From a legal standpoint, private venues like MSG are generally allowed to surveil patrons within their property, so long as they comply with applicable laws (including notice, data-storage, consent, nondiscrimination, and biometric regulations). The use of facial recognition, however, poses elevated risks: the ACLU warns of the normalization of pervasive surveillance and notes that facial recognition has been used in stadiums and arenas without transparent consent mechanisms.

In the state of New York, there are additional layers: laws around biometric data, prohibitions on discriminatory access, and scrutiny from the Attorney General when surveillance is applied in a way that may chill participation or raise retaliation concerns. Though MSG claims its practices are lawful, opponents argue the technology lacks transparency, raises accuracy and bias problems (especially for non-white faces), and creates a power imbalance between large venue operators and individual attendees.[2] 

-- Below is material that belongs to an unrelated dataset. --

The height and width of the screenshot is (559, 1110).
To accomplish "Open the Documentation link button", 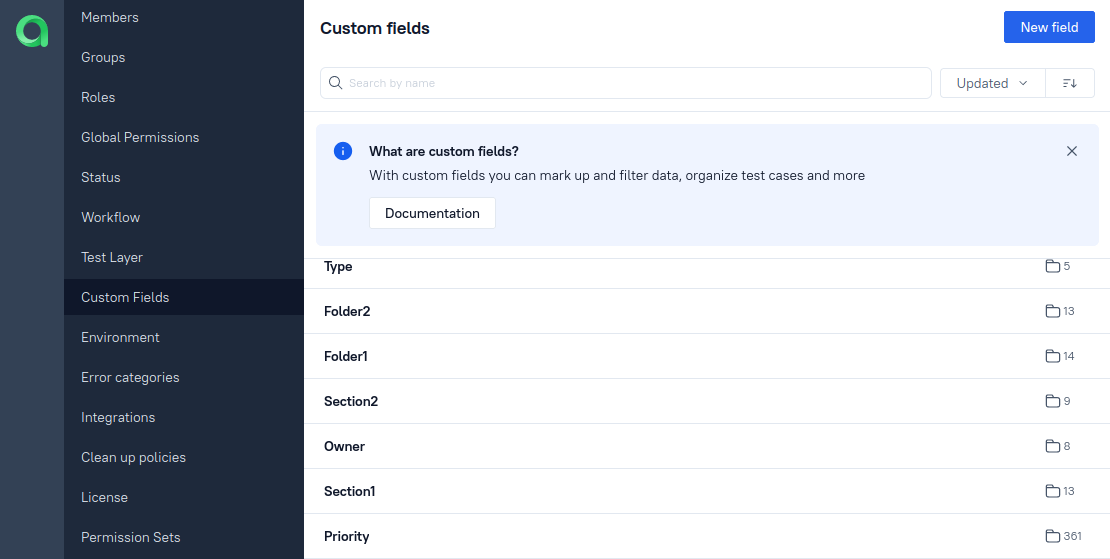I will click(432, 213).
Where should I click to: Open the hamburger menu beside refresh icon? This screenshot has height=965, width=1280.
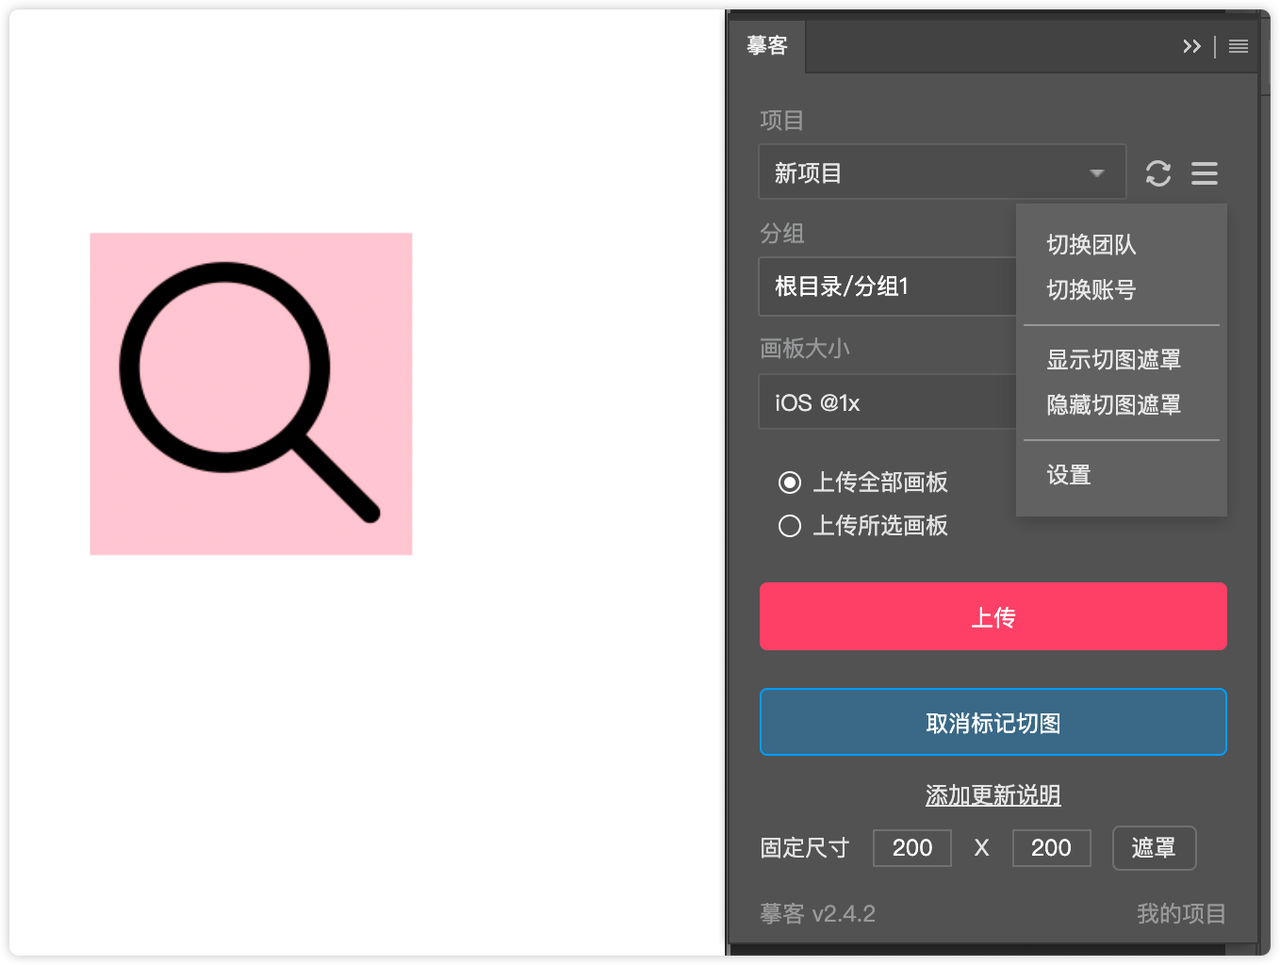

Madison Square Garden’s rich legacy as a premier entertainment arena is now intersecting with 21st-century surveillance technologies and the legal dilemmas they bring. While surveillance in private venues isn’t inherently unlawful, the deployment of facial recognition, especially when used to exclude certain patrons or enforce non-standard rules, raises significant privacy, fairness and civil-rights issues. As both technology and regulation evolve, venues like MSG will need transparent policies, accountability and perhaps more rigorous oversight to ensure that security measures do not undermine the public’s rights. Just remember, we the people have a right to privacy, or as Justice Louis Brandeis (together with Samuel D. Warren II) stated – the right to be left alone.[3]


[1] Case 1:25-cv-07980 Document 1 Filed 09/25/2025.

[2] https://www.nysenate.gov/newsroom/articles/2023/brad-hoylman-sigal/elected-officials-privacy-advocates-demand-msg?utm_source=chatgpt.com

[3] 4 Harvard L.R. 193 (Dec. 15, 1890).